Saturday, November 14, 2015

Paris Burning


I was in Paris yesterday. The plan was to go see a movie, perhaps, then join friends at home. The movie schedules meant that had we stayed, we would have returned home after dark, so, we left town early. For once, transport ran smoothly. A peaceful dinner with friends visiting from Montreal and Geneva. Then, the news broke and everyone drifted to the TV room to watch news of the carnage unfold in the 10th and 11th and the Stade de France.

This is France's 9/11.

What happened in Paris last night is exactly what Europe's security services have long feared, and tried to second guess. Determined, well-organized simultaneously rolling attacks, with automatic weapons and suicide bombers in the heart of a major European city, targeting multiple, crowded public locations. These tactics have been used before in Mumbai and elsewhere. Once shock and outrage have abated, there are many questions which will have to be answered, and the answers had better be right. How has such a well-organized sleeper group found its way undetected into the heart of Europe? Were the attackers French citizens, if so, how they were radicalised, armed and organised? In France, perhaps, or the Schengen zone, or further afield, perhaps in Syria, and by whom? Why weren't they detected by the intelligence services? Is France, after two major attacks this year, uniquely vulnerable? Or does the carnage in Paris mean all of Europe faces new threats to our public places and events? And if a Syrian link is proven, will France's instinct be to back off  or will it redouble its commitment to the fight against radical groups there? Today, François Hollande used the words 'act of war'. It might be good to remember that wars brew slowly - the First World War was a tragedy of incompetent leadership, pride and brinkmanship for the preceding twenty years and the relatively unimportant assassination of Archduke Ferdinand was the spark that lit the powder keg that set Europe ablaze.
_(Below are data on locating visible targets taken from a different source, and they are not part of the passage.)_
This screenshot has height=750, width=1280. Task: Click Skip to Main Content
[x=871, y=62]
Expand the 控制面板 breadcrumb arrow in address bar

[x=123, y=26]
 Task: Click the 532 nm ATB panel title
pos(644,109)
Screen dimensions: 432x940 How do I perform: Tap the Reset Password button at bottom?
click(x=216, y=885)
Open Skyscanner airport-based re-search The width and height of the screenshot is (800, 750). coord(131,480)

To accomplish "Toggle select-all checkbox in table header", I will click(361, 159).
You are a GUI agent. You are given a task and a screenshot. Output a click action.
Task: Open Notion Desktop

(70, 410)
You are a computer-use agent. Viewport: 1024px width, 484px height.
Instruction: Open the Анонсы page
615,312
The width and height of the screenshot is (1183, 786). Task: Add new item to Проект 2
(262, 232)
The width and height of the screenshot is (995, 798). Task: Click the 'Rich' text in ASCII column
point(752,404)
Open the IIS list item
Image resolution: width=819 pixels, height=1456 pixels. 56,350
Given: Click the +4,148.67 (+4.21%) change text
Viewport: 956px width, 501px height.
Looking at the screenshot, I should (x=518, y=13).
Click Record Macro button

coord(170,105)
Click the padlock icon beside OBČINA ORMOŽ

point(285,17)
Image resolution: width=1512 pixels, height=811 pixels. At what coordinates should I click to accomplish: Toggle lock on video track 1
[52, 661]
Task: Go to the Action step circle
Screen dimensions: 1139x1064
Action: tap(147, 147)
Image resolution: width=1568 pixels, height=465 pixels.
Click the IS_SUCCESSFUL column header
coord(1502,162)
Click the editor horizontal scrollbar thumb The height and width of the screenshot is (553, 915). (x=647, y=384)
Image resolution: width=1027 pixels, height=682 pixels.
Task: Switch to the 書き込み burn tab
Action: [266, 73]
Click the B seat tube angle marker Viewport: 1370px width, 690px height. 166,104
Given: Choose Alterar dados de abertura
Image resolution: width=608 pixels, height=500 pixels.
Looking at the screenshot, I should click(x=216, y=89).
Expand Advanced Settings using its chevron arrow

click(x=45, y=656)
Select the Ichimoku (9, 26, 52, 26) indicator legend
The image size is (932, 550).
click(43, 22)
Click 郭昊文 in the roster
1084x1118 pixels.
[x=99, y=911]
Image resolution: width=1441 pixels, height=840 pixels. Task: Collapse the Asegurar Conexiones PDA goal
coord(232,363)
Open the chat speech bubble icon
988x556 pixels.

I have written before about the idolatry of ISIL, making mention of the fact that the severest punishments in the Old Testament are reserved for those who sacrifice their children to Moloch. The perpetrators and the ideology that drives them are transparently guilty of this very act and, this time, it's personal. It can no longer be denied that radical Islam is a dark, malevolent and powerful force with a thirst for conquest and an appetite for retribution on a scale not seen for centuries. As I write, an audio communiqué from ISIL has just been released online, in fluent, Arab-accented French, claiming responsibility, indicating the targets were meticulously chosen for maximum impact.  If this is, as Jeb Bush put it last night, 'the war of our time', then we had better get ready.

1 comment:

  1. The downing of a Russian airliner, the Beirut bombings and now events in Paris. Why is ISIL going global?
    I think that they are attempting to exploit the same tactical advantage as Al-Qaeda did, to reduce the thickness of what one commentator calls the ‘grey zone’. In the absence of a grey zone, things look starkly black or white and, to the extremists, this is good news because it pushes most people’s comfort zones either one way or the other. It seemed that there was no call to arms amongst local French activists, no calls for lone wolf attacks, instead a tactic was adopted which they believed to be more effective, a well-organised blitzkrieg with three main objectives.
    First, terror, which directly affects relatively few but its ripples cause irrational distrust and fear among many. They are hoping, perhaps, that such fear will cause leaders, in response to a clamour of angry, frightened voices, to respond with a knee-jerk, ill-conceived response, such as halting the bombings on ISIL targets in Syria. The initial French response was to close borders and declare a state of emergency – perhaps disproportionate - but it illustrates the point that something had to be done and more importantly, be seen to be being done.
    Secondly, inspiration. The false flag of jihad is a call to arms from Allah himself and will inspire existing supporters to more direct action and attract more to the cause.
    The third aim is to polarise, and is the most important. In Iraq and Syria, ISIL has ruthlessly levered any internal tension within a community, whether sectarian, tribal, ethnic, or economic – to open up a space which it can exploit. It knows that a community divided, where mutual distrust nourishes hatred, is a fertile recruiting ground.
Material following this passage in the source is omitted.